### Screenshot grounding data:
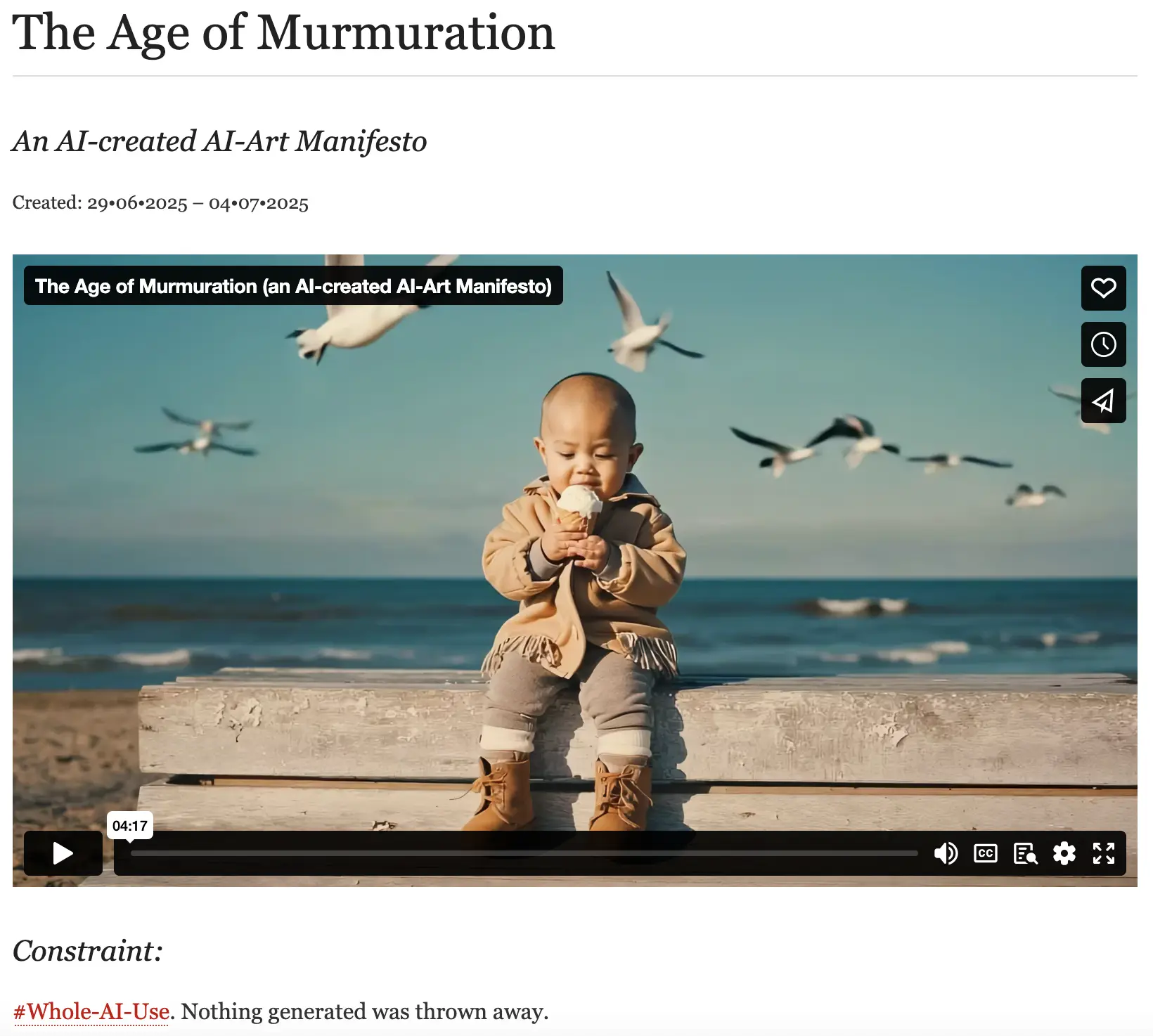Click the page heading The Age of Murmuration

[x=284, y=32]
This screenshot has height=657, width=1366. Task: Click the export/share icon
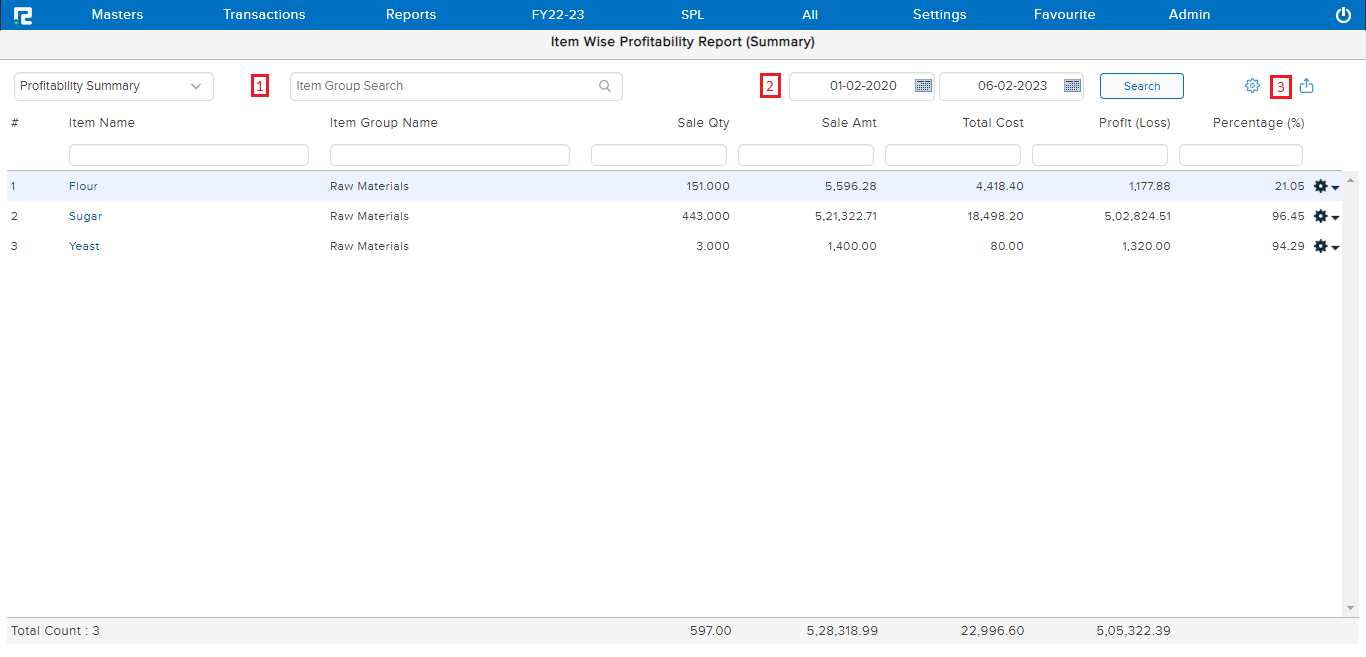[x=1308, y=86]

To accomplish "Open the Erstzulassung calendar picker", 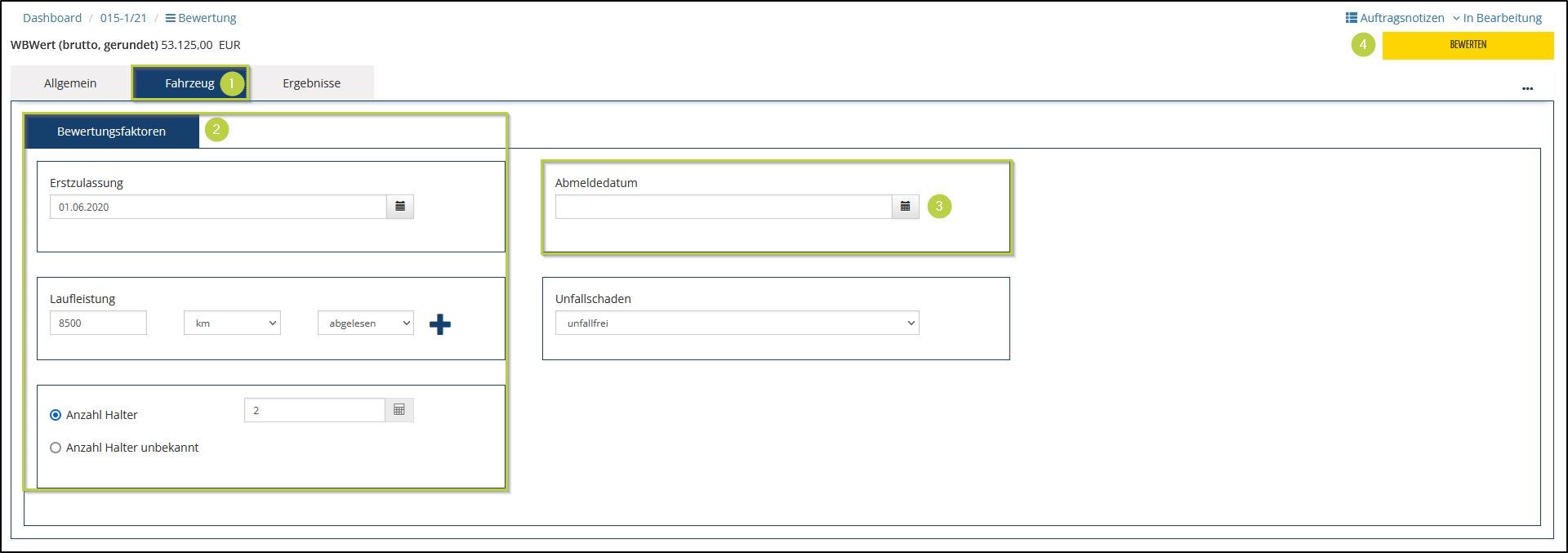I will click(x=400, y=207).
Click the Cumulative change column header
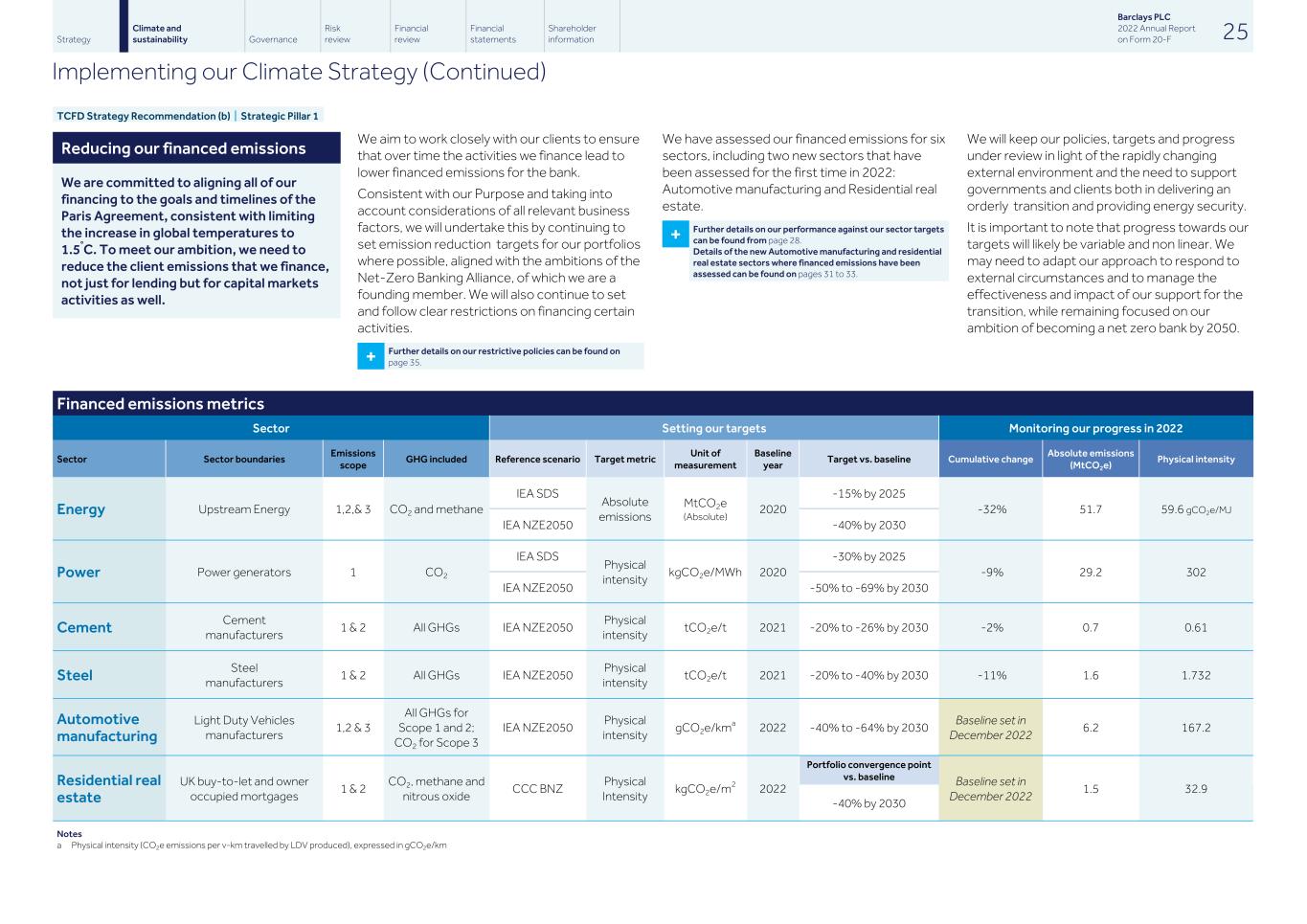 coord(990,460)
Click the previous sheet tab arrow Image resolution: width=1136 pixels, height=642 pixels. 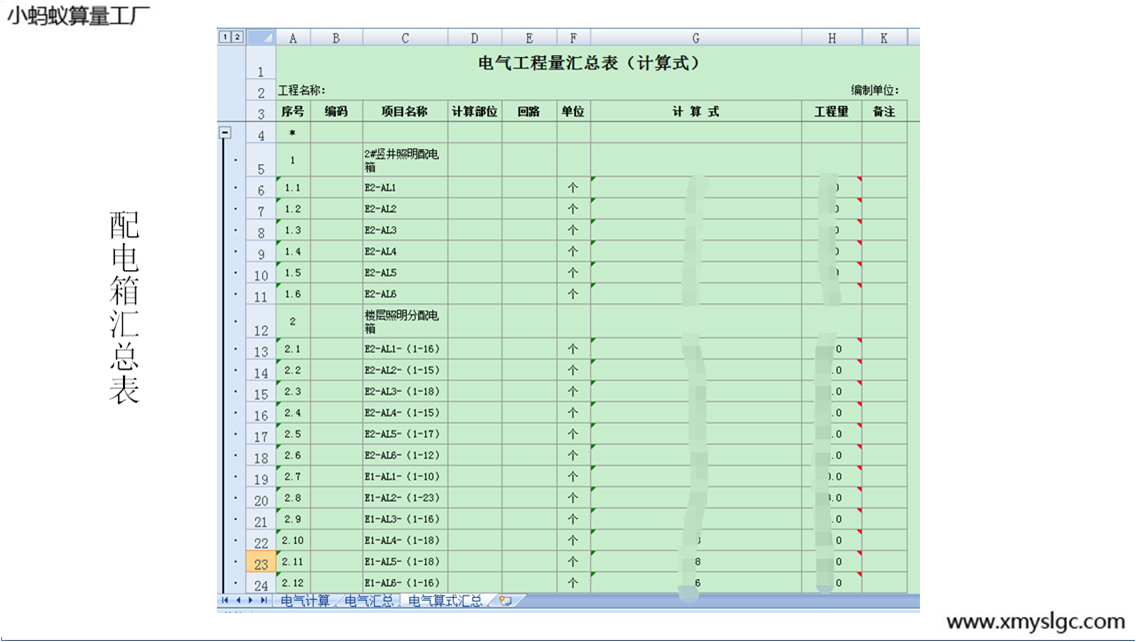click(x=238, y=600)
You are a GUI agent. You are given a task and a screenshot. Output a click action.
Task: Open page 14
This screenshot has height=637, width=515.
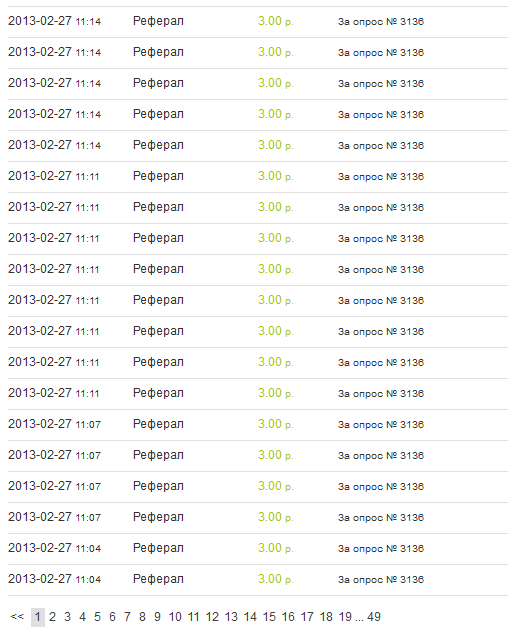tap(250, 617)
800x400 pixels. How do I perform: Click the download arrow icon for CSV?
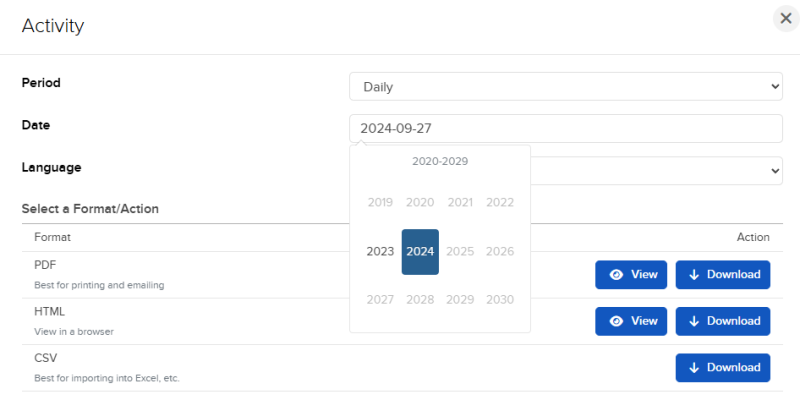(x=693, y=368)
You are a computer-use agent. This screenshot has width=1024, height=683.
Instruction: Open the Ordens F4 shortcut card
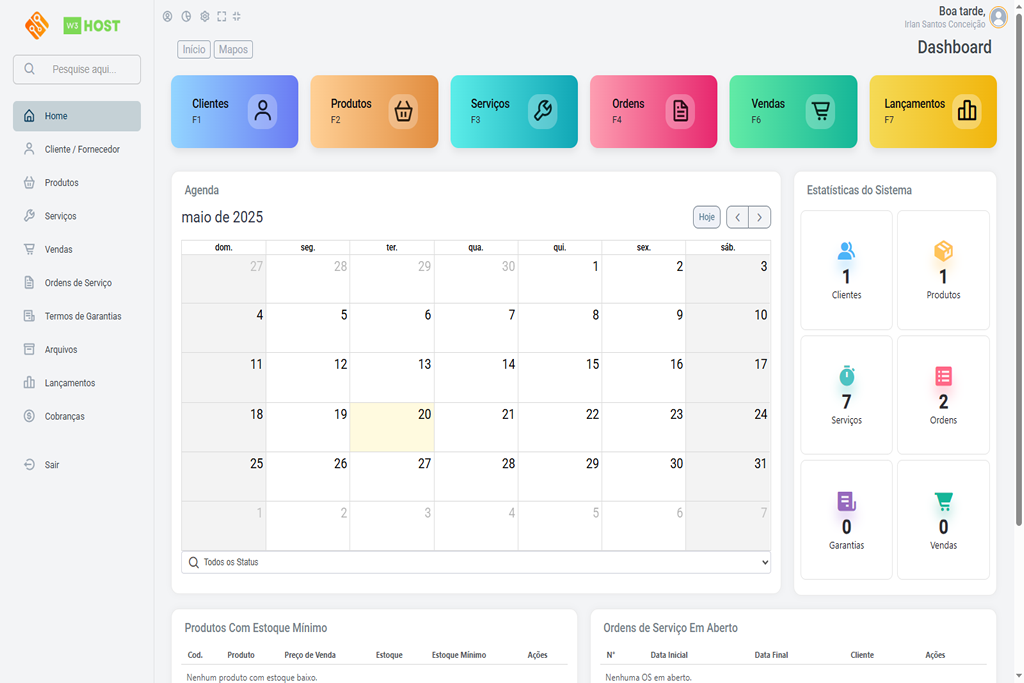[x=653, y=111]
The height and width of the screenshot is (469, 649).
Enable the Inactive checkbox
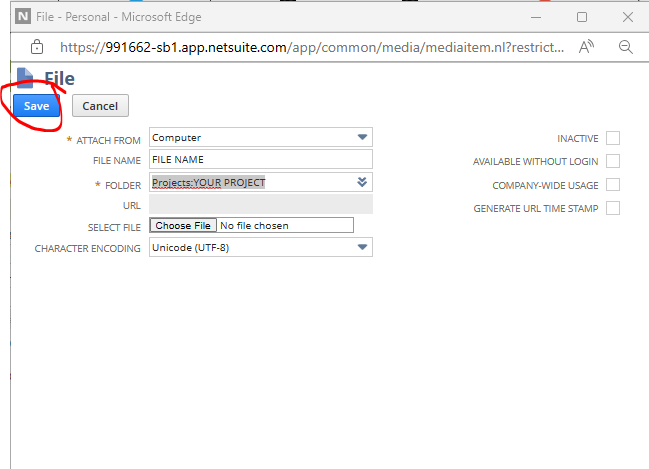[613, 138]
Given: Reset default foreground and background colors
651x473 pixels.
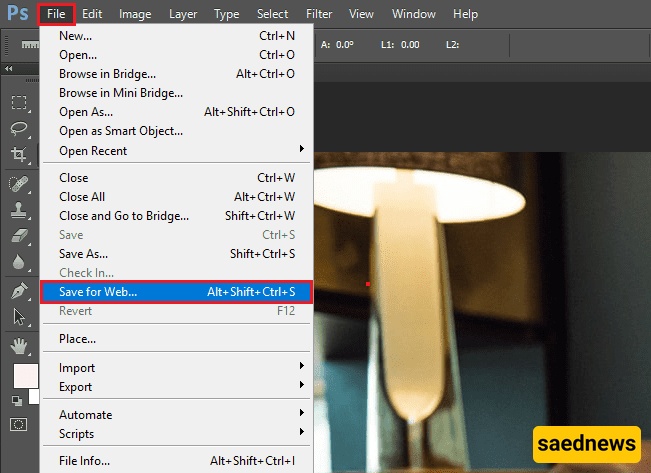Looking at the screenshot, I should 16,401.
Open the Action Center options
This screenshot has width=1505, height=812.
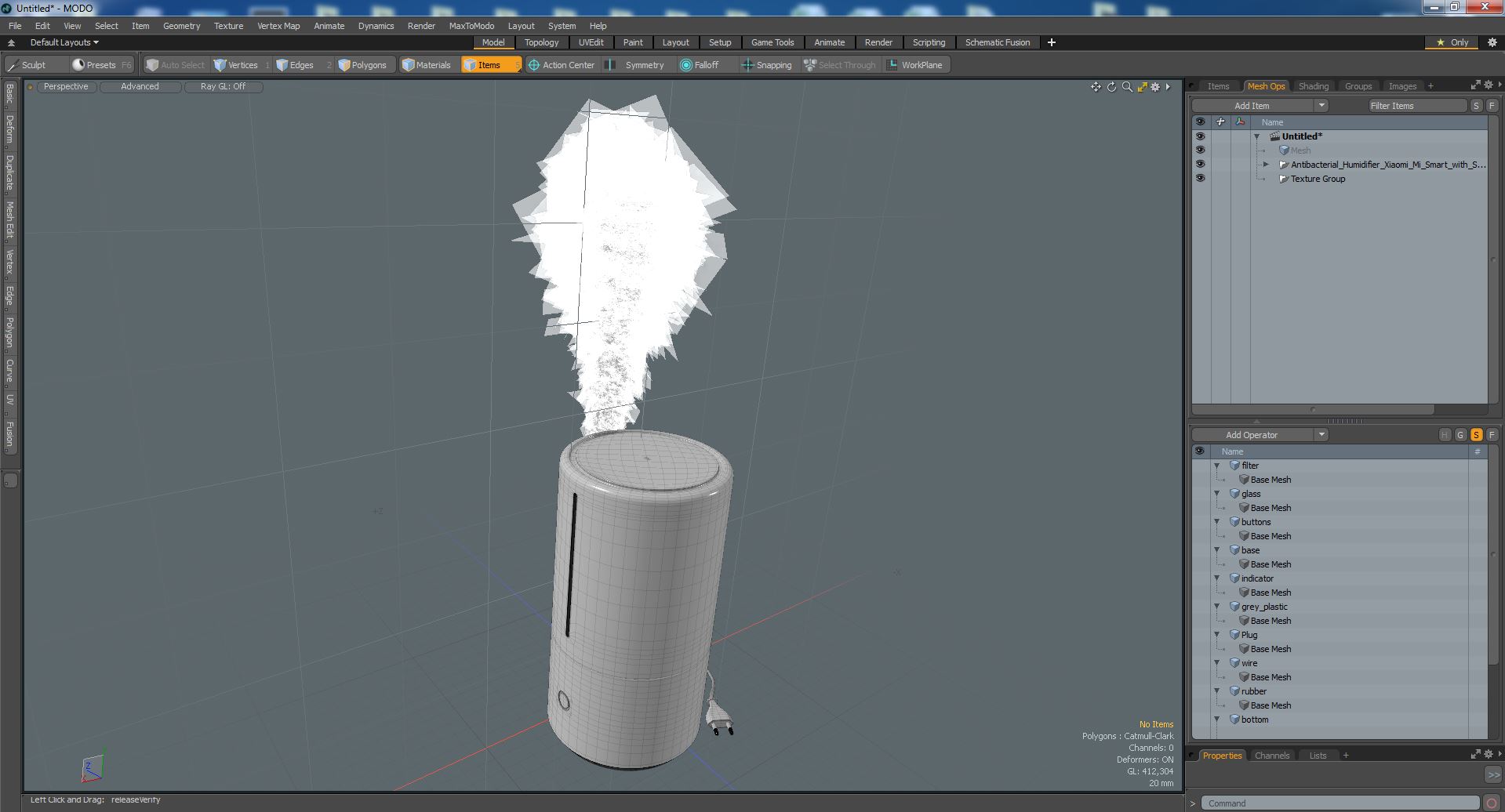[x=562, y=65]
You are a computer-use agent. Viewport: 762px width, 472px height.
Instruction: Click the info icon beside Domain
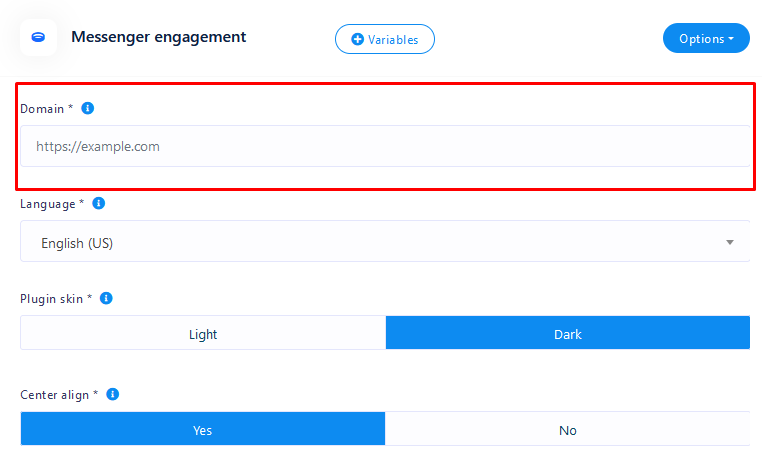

### WHAT IS EXPECTED:
The result should be an exact copy of only the lines above from the one that holds "Instruction: Open the Ordens F4 shortcut card" through the one that holds "Open the Action Center options", both ends included, without pictures.

### TASK OUTPUT:
Instruction: Open the Ordens F4 shortcut card
[x=653, y=111]
The height and width of the screenshot is (469, 649).
Enable the Inactive checkbox
[613, 138]
Given: Reset default foreground and background colors
651x473 pixels.
Looking at the screenshot, I should 16,401.
Open the Action Center options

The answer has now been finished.